#### Data for analysis

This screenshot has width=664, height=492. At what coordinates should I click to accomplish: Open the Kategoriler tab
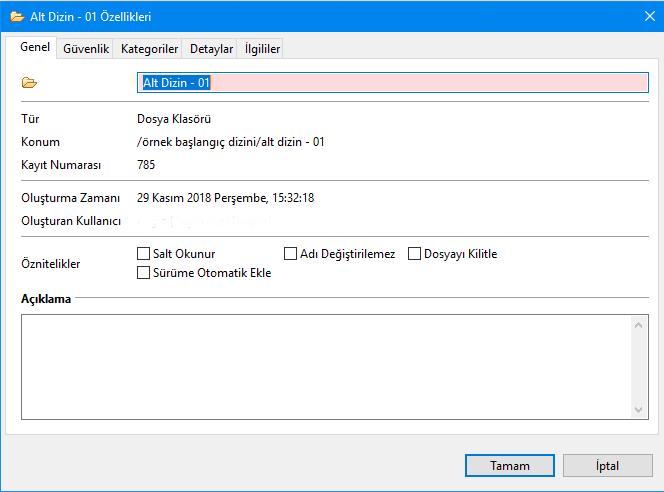click(149, 48)
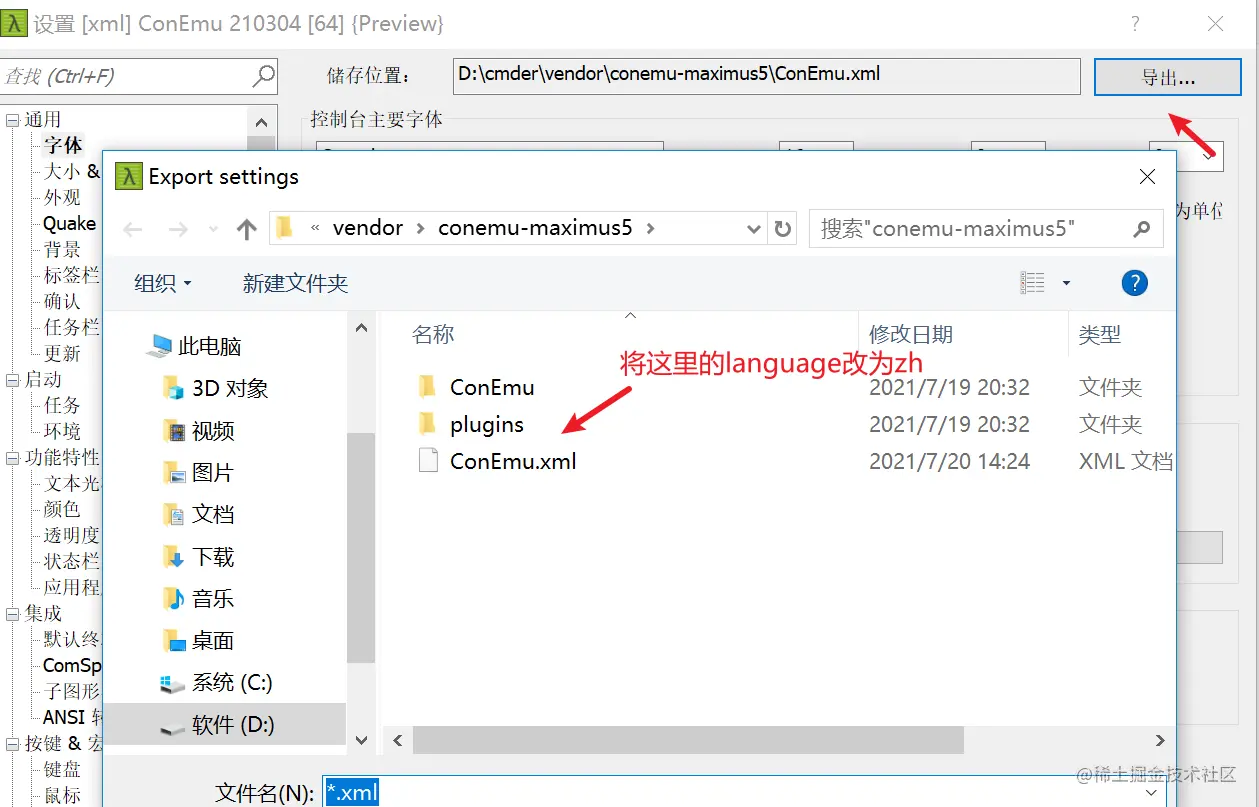This screenshot has width=1259, height=807.
Task: Select the ConEmu.xml file
Action: (x=513, y=461)
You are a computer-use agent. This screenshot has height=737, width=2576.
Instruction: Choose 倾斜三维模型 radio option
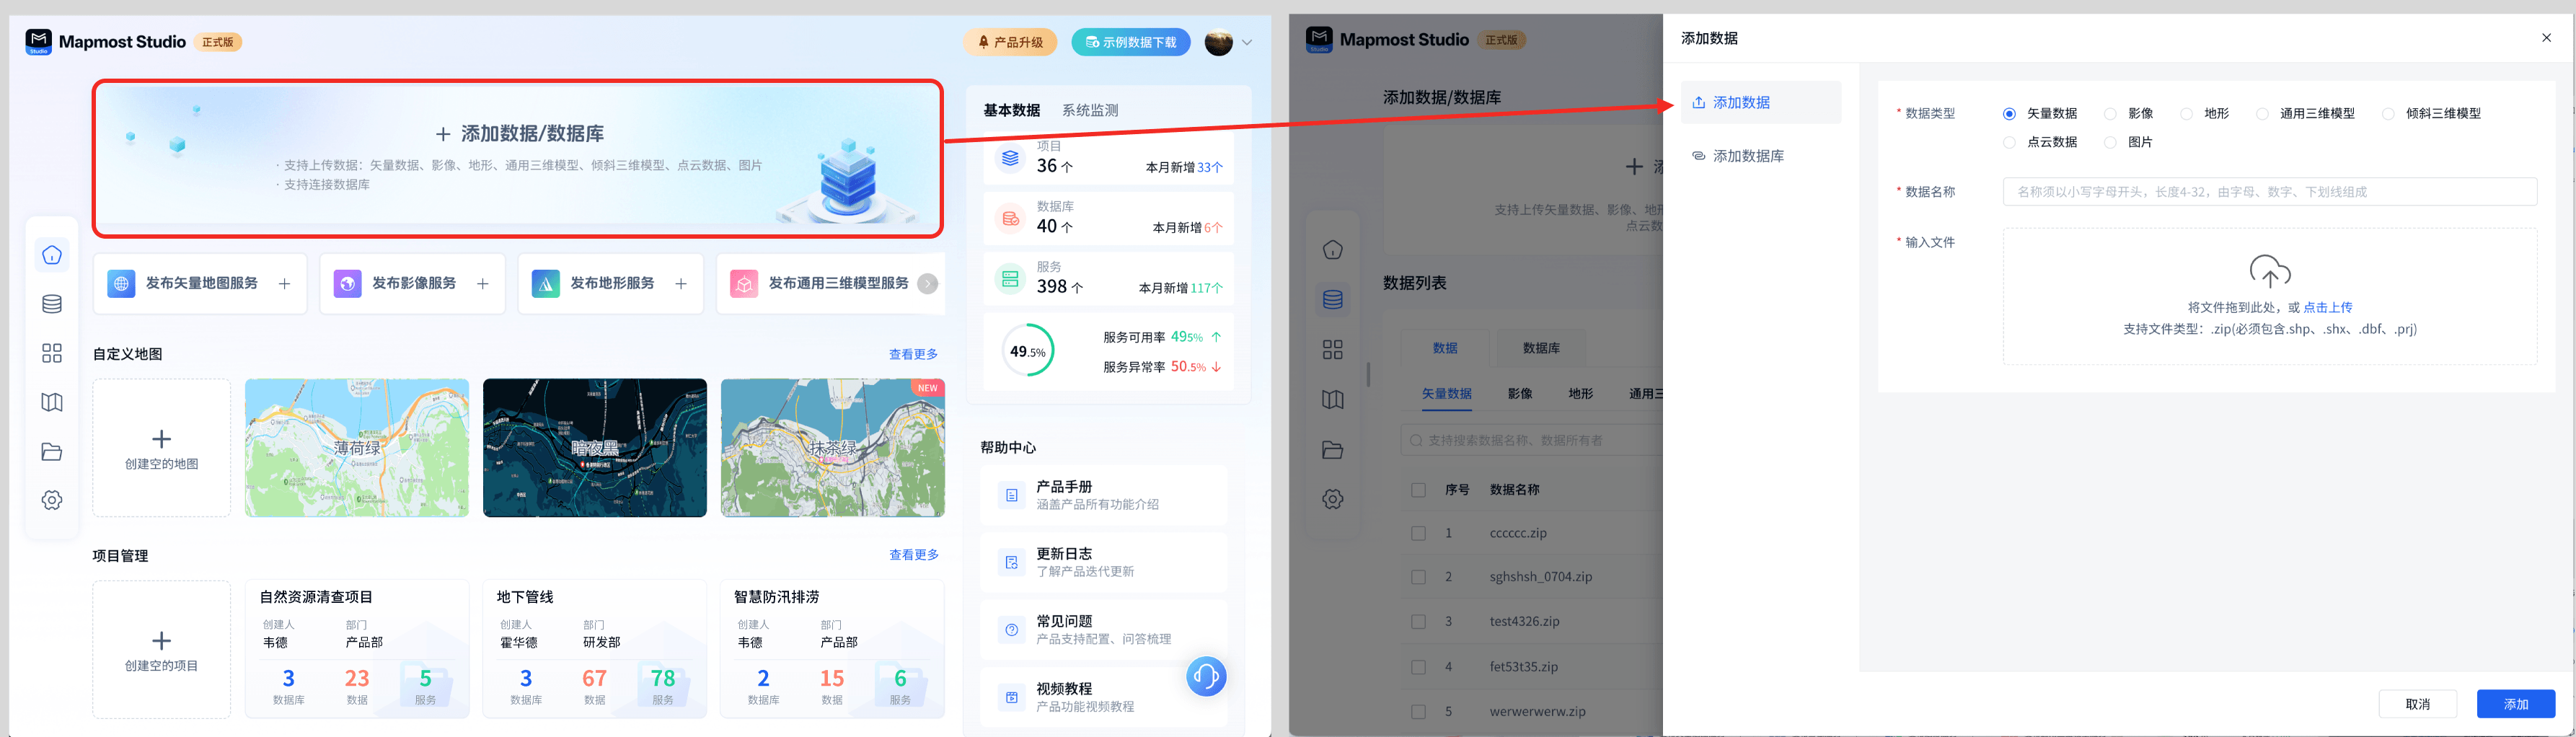click(x=2388, y=114)

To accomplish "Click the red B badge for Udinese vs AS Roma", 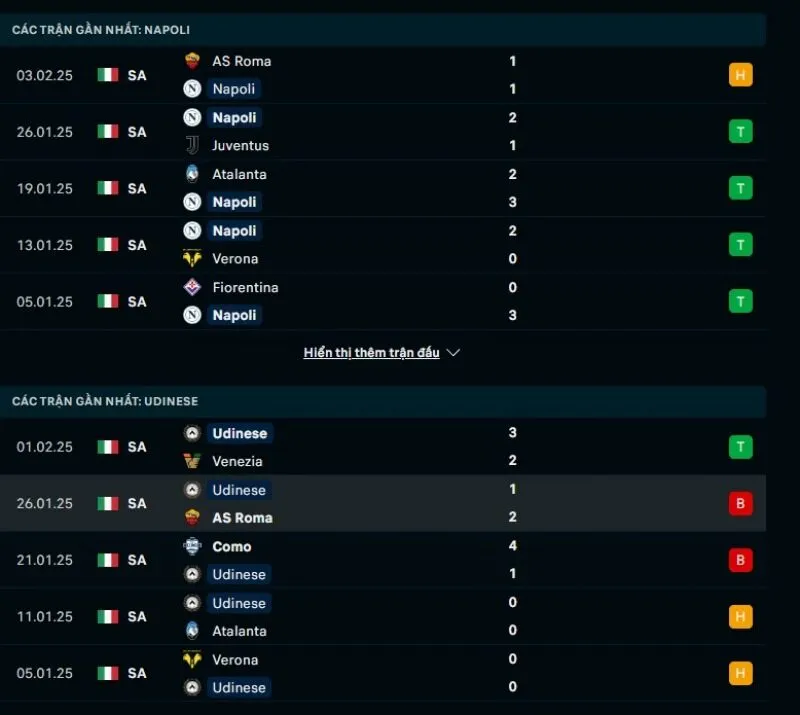I will pos(740,503).
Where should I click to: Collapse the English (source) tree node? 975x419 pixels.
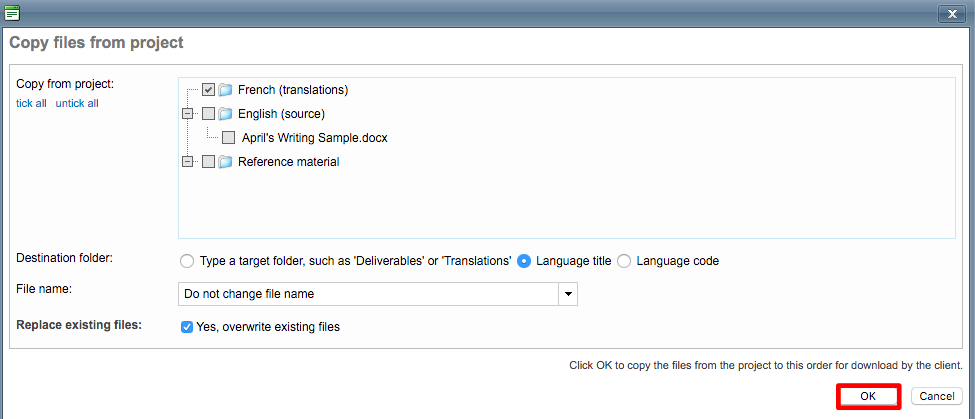click(187, 114)
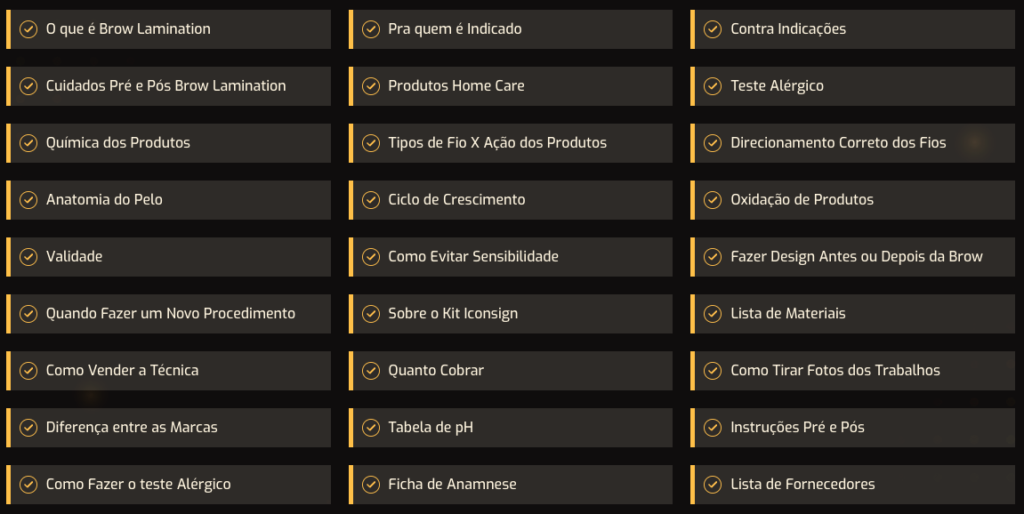Viewport: 1024px width, 514px height.
Task: Click the checkmark icon next to Teste Alérgico
Action: [712, 86]
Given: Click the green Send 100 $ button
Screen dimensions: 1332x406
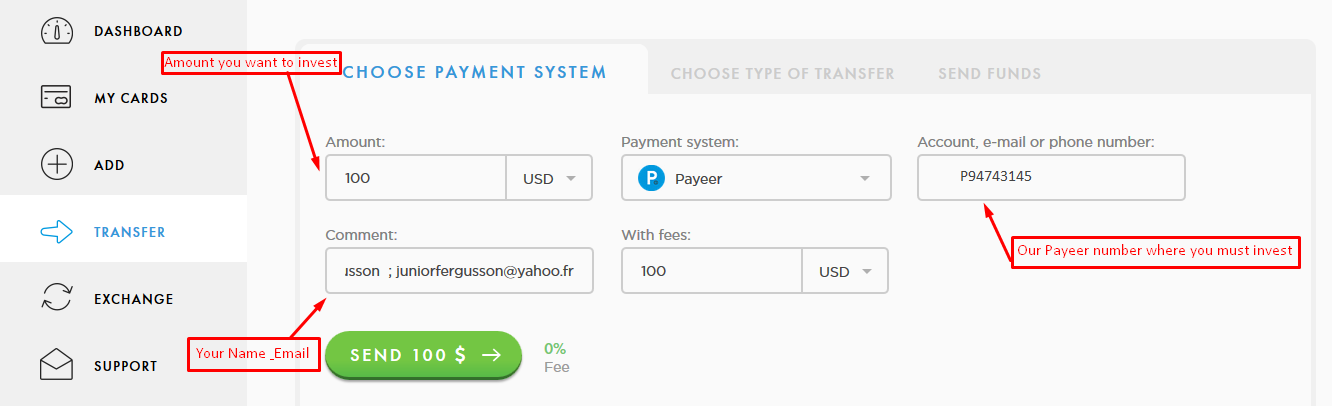Looking at the screenshot, I should coord(423,355).
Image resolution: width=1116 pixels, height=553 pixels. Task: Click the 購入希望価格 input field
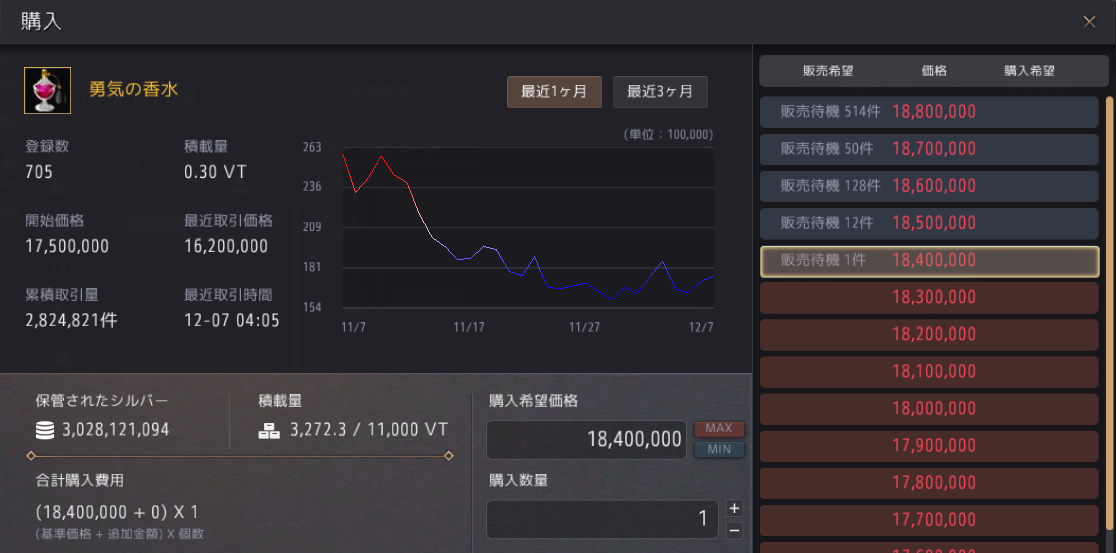[587, 439]
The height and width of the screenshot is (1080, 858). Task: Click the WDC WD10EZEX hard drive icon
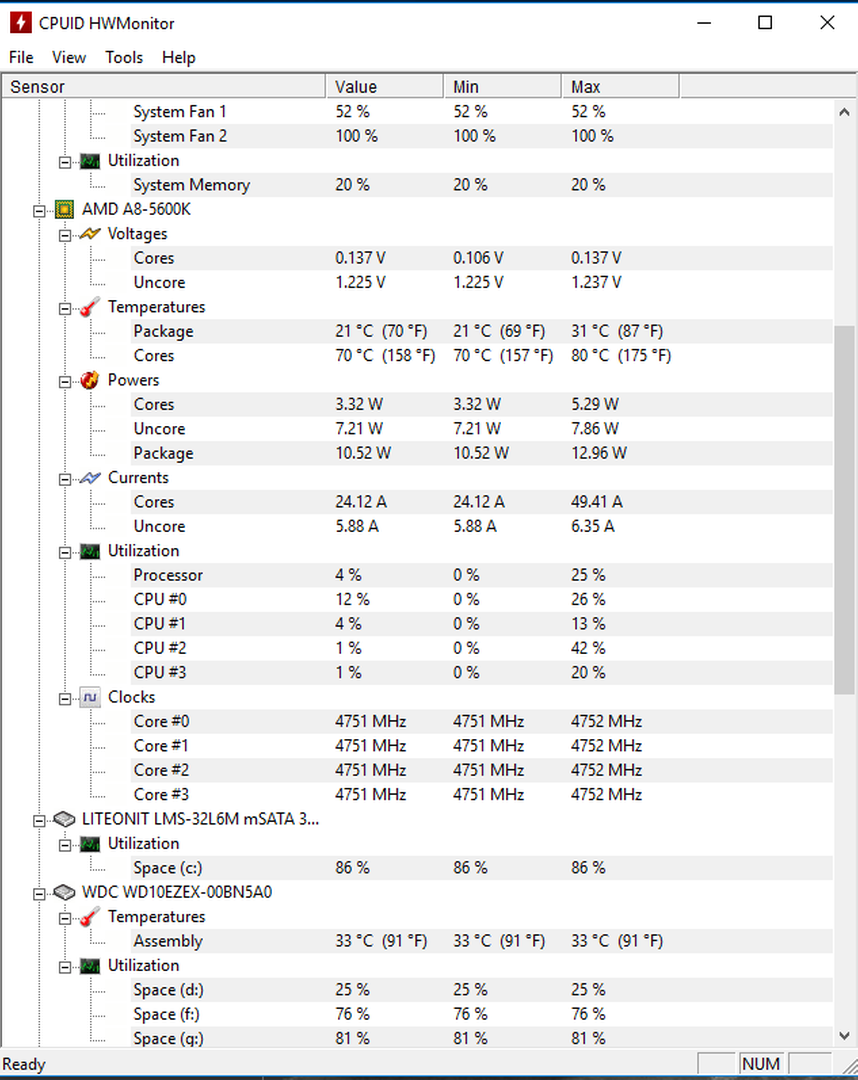[x=64, y=892]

#### Work order
Pictures do not belong in the copy. Repeat exactly each line from the one with "Given: Click the green Send 100 $ button" through the end of the listing.

#### Written answer
Given: Click the green Send 100 $ button
Screen dimensions: 1332x406
Looking at the screenshot, I should coord(423,355).
Image resolution: width=1116 pixels, height=553 pixels. Task: Click the 購入希望価格 input field
[587, 439]
The height and width of the screenshot is (1080, 858). Task: Click the WDC WD10EZEX hard drive icon
[x=64, y=892]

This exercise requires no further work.